**Information given**
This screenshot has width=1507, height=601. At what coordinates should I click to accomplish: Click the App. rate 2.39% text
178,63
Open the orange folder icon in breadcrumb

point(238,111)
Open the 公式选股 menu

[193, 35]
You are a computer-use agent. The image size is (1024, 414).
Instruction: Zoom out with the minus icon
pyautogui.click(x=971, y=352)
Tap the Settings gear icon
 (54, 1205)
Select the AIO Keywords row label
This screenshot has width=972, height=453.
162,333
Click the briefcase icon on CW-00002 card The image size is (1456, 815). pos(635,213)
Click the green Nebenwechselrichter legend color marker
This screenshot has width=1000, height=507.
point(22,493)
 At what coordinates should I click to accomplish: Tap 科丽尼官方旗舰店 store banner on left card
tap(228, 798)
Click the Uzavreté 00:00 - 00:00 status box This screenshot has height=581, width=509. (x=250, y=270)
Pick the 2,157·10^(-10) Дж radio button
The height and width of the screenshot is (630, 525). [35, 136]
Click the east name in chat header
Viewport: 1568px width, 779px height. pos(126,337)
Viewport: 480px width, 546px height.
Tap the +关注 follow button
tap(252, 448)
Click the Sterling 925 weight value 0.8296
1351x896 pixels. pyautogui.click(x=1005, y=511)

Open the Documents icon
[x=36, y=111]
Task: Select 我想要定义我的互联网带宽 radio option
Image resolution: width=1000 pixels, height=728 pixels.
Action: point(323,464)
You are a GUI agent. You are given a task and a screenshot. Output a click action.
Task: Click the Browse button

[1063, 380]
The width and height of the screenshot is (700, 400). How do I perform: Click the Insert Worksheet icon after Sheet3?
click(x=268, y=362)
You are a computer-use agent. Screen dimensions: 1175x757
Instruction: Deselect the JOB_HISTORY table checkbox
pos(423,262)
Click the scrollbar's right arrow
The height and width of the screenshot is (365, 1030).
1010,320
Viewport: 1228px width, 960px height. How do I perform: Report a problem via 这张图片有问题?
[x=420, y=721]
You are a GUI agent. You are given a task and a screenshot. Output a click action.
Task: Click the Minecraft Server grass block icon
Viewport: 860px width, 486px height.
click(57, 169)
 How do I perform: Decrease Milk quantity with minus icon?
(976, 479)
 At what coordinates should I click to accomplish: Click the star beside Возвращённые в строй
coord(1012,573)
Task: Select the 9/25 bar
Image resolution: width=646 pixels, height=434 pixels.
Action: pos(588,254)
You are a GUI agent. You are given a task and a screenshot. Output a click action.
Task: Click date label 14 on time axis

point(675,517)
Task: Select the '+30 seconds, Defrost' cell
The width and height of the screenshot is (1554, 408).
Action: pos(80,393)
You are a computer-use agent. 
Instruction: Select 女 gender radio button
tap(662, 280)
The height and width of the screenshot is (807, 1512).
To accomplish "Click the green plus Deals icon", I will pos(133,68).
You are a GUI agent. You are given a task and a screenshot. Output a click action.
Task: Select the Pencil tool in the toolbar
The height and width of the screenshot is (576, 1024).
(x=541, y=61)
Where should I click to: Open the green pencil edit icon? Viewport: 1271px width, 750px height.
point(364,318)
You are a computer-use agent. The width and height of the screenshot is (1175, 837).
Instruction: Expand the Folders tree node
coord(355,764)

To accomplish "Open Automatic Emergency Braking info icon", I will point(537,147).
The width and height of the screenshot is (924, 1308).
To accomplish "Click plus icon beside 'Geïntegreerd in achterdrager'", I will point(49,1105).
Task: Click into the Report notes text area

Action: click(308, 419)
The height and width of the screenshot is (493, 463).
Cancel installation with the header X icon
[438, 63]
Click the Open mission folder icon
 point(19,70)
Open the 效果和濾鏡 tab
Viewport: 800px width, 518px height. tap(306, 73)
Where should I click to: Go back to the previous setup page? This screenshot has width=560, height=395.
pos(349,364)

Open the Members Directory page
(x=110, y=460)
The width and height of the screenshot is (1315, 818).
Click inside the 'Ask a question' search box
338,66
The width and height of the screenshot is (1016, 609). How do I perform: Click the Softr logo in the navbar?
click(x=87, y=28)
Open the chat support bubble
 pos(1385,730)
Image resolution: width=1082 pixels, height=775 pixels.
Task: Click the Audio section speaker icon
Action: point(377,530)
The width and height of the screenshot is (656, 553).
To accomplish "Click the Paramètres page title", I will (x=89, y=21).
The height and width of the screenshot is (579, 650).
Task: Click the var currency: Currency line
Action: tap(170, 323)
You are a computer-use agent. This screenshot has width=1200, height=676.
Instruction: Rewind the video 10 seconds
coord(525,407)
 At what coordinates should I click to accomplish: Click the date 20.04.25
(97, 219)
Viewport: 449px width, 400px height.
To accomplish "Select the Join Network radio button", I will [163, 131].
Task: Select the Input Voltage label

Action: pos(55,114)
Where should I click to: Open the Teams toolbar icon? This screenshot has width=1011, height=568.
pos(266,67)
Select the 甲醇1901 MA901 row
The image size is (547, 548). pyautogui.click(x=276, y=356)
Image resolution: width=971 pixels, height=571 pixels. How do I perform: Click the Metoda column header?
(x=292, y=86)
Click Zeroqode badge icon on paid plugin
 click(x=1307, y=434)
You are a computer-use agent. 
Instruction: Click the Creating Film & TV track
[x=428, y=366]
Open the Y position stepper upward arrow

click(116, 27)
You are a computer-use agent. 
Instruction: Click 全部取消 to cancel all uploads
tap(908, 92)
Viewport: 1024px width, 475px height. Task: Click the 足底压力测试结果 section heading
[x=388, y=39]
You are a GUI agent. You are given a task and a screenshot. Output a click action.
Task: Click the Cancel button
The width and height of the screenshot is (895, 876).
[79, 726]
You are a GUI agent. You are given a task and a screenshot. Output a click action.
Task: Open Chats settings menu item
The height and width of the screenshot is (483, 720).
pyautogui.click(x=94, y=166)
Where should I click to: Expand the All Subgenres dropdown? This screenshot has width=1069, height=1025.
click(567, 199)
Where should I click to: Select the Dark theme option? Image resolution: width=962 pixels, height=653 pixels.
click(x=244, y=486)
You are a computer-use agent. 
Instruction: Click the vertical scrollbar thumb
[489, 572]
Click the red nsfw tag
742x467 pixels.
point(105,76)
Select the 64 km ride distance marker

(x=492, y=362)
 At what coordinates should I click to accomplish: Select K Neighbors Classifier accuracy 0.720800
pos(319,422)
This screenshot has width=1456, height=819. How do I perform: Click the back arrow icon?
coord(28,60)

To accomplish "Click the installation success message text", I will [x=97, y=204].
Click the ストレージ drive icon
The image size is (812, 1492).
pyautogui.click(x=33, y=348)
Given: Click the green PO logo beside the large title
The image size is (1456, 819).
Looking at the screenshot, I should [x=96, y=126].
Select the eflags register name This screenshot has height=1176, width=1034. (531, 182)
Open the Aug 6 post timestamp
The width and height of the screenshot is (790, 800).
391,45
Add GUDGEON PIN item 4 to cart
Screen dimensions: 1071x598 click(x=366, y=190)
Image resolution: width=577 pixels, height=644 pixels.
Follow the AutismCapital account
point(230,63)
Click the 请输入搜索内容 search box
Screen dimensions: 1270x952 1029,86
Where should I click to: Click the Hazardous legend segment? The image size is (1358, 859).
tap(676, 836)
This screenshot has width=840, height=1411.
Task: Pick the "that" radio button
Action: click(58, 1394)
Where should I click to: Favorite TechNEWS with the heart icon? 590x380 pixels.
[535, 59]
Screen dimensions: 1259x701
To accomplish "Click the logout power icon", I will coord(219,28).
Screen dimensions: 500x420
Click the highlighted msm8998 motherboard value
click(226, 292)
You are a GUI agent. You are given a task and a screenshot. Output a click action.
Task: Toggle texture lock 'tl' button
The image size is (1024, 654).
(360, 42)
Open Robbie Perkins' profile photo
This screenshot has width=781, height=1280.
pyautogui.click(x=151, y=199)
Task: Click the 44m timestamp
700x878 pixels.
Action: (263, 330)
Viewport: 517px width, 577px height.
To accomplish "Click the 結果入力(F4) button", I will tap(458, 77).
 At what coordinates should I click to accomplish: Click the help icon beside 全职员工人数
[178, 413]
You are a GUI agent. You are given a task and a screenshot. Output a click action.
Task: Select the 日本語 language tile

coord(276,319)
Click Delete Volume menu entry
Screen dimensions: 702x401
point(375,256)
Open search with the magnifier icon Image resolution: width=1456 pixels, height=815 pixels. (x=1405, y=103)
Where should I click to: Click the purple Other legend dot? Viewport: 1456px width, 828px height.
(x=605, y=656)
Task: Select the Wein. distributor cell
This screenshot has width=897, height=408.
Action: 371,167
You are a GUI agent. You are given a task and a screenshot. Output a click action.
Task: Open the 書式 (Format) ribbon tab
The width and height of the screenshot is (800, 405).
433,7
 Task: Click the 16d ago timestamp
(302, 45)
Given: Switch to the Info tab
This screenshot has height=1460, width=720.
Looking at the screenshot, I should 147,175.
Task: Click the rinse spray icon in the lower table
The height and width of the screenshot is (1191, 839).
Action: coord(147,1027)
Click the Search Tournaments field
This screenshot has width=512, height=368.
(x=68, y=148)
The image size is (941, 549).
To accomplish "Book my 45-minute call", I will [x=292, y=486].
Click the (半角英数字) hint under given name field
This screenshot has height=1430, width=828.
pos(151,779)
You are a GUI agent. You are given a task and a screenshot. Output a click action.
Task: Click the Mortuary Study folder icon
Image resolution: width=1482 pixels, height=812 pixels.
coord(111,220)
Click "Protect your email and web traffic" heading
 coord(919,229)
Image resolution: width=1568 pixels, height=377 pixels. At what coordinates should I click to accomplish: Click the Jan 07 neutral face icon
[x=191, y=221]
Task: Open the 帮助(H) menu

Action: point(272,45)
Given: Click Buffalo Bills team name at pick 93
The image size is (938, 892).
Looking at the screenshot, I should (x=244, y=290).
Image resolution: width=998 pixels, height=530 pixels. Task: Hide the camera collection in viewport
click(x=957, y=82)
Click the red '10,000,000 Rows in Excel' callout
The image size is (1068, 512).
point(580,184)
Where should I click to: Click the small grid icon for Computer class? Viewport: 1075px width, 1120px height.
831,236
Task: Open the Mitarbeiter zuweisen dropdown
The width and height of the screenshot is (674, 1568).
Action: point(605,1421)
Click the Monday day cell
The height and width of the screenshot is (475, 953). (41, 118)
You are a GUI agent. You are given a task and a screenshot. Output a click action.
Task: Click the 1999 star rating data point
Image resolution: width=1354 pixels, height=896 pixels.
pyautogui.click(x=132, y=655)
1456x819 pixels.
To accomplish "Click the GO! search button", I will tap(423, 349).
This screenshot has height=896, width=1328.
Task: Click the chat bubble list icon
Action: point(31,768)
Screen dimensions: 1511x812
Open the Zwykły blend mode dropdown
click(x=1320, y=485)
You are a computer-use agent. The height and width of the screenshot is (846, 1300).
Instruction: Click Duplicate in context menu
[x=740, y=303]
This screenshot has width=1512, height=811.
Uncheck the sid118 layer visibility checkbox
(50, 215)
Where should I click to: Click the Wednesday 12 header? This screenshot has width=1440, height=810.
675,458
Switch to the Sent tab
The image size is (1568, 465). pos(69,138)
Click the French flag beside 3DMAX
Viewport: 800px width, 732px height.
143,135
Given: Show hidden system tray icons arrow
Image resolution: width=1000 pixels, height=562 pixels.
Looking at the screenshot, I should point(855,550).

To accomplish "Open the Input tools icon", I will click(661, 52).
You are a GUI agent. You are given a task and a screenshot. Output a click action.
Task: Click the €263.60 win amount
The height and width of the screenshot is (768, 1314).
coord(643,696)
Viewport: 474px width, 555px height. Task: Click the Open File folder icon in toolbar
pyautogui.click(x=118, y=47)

**Try it**
The required output is every line above that contains the string "plus".

**Problem solution**
To accomplish "Click the green plus Deals icon", I will pos(133,68).
To accomplish "Click plus icon beside 'Geïntegreerd in achterdrager'", I will point(49,1105).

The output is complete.